Other essays open up whole new areas of knowledge: Brendan Burford and Jim Campbell’s ‘Boris Rose: Prisoner of Jazz’ tells the story of a man who started creating and selling bootleg jazz records around 1940 and progressed to obsessively cutting records of obscure jazz radio broadcasts, so that when he died in 2000 he left a vast collection of one-of a kind recordings; Alex Holden’s ‘West Side Improvements’ tells of Chris Pape, who painted striking murals in a disused New York subway station; Nate Powell’s ‘Like Hell I Will’ brings to shocking life the 1905 Tulsa race riots, though massacre is probably a better word for what happened.

Then there are essays that cover familiar ground, but do so in a way that makes the subject fresh.

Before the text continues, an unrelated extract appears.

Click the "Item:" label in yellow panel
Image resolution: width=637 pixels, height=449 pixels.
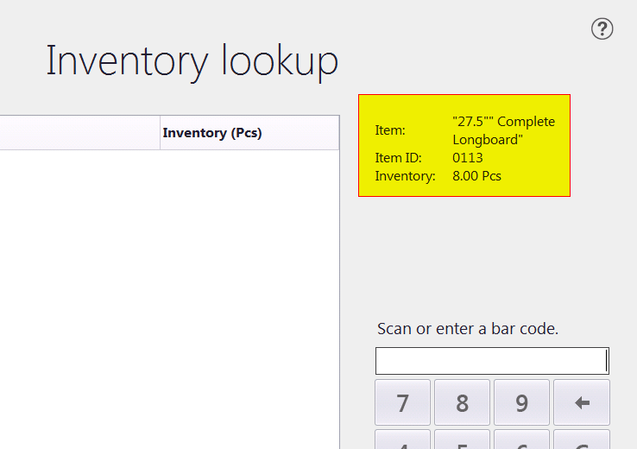tap(389, 130)

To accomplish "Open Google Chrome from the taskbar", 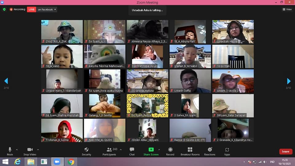I will [71, 162].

So in ‘What We So Quietly Saw’ text from FBI reports on Guantanamo prisoner interrogations is rendered poignant by Greg Cook’s stark silhouettes, Paul Karasik manages in eight pages to provide a critical biography of psychologist Erik Erikson, and Alex Longstreth tells the story of August Dvorak’s all but completely fruitless struggles to have his typewriter keyboard layout supersede the eminently stupid qwerty (I had a nerdy joy when I read that all computers now can be switched to use the Dvorak layout, but I can’t see how to do it on mine, so maybe that’s another feature of essays – they don’t always give the full story).

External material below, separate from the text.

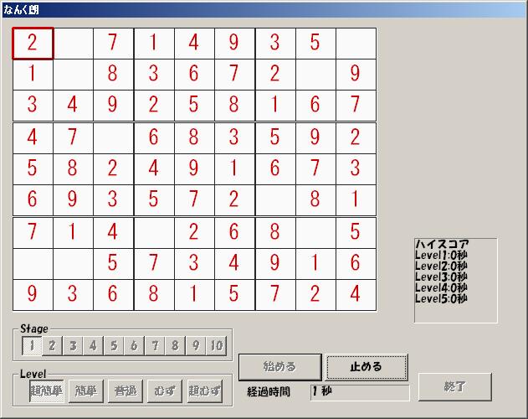Viewport: 528px width, 419px height.
Task: Select empty cell in row 6, column 7
Action: 274,199
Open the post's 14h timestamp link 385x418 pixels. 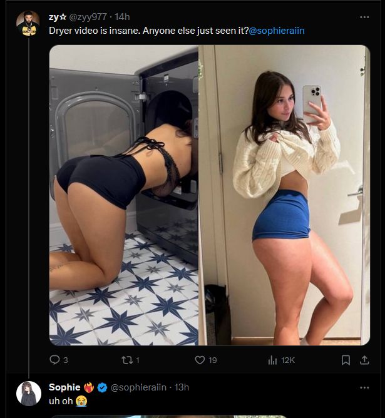(x=122, y=17)
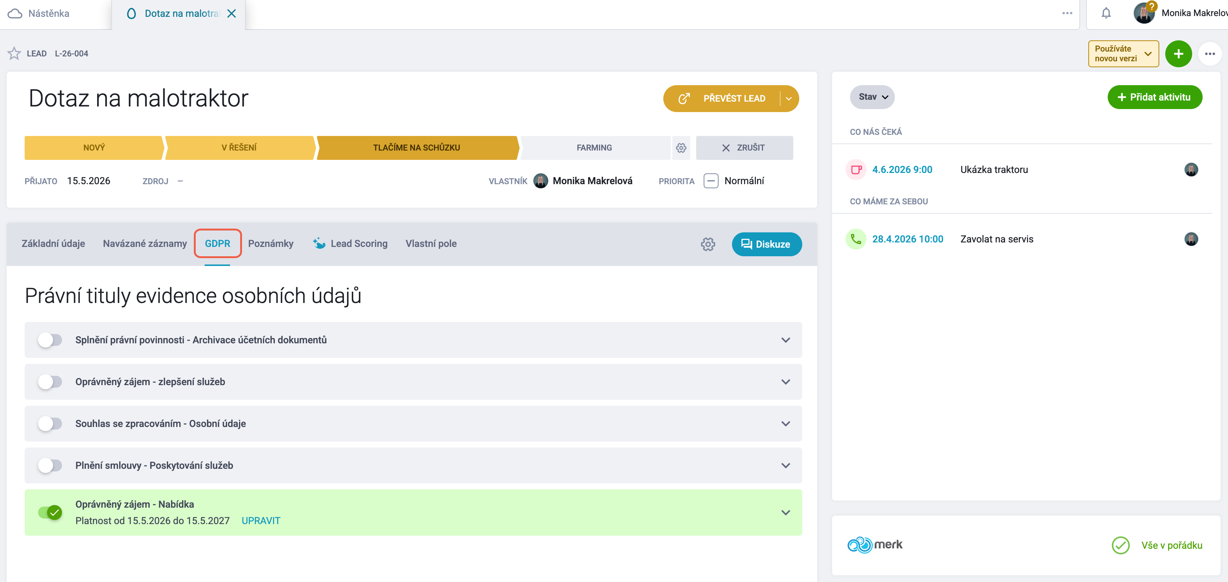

Some degree of individuality, even quirkiness, is essential to the essay form, and the comic book as essay, with its strikingly personal interplay of word and image, inevitably has this element in spades. As a tiny example, take this frame from Paul Hoppe’s ‘Coney Island Ruminations’:

These four people are clearly not ‘New York’. It’s not so much that the abstraction of the text is tied down to a particularity, as that the particularity of the image suggests the vast range of individual experience covered by the text’s eight words. The book offers example after example of this kind of thing. A different kind of interplay comes at the very end of ‘The Sound of Jade’, Sarah Glidden’s piece about accompanying her father to China to adopt a baby. After walking us through the process, including observations of the other adopting USers, statistics of such adoptions, regulations governing them, moments of intercultural awkwardness and emotional rawness, Gliddens ends with a peaceful scene of the new family, then in a final frame we are looking into the room through a window from a slightly elevated angle, and ‘Sarah’ is looking out at us uneasily:

In a way that would be hard to achieve in any other medium, we’re left to do our own thinking about what might lie beneath her unease.

In short, this was an excellent Christmas present.

Wilson

Daniel Clowes, Wilson (2009, Drawn and Quarterly 2010)

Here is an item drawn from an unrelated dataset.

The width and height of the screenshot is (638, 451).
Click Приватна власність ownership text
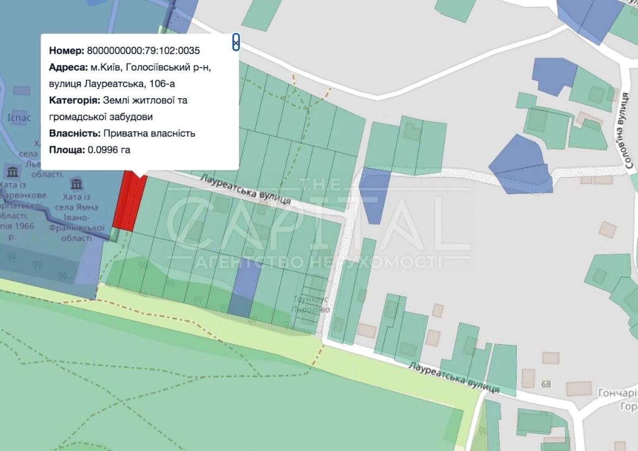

20111226-124107.jpgOne of my joys at Christmas these days is that my family give me comics. This year I received a grand total of six hefty hardbacks, all by people I haven’t read anything by. Wilson is the least daunting, appearing at first glance to be made up of 80 or so single-page strips about the unkempt, misanthropic Wilson. In one strip he asks a woman to help him out by estimating the weight of a small parcel he plans to post, and then tells her it’s full of fresh dog poop. In another he tries to start up a conversation in a cafe with a man who politely indicates that he’s working on a laptop, and eventually delivers the punchline, ‘Hey asshole, I’m talking to you!’

That sort of thing is amusing in its own depressive way, and then the apparently unrelated strips come together into a coherent story arc. There’s a satisfying payoff to both the dog poop and the laptop man, and in the end it’s a kind of love story.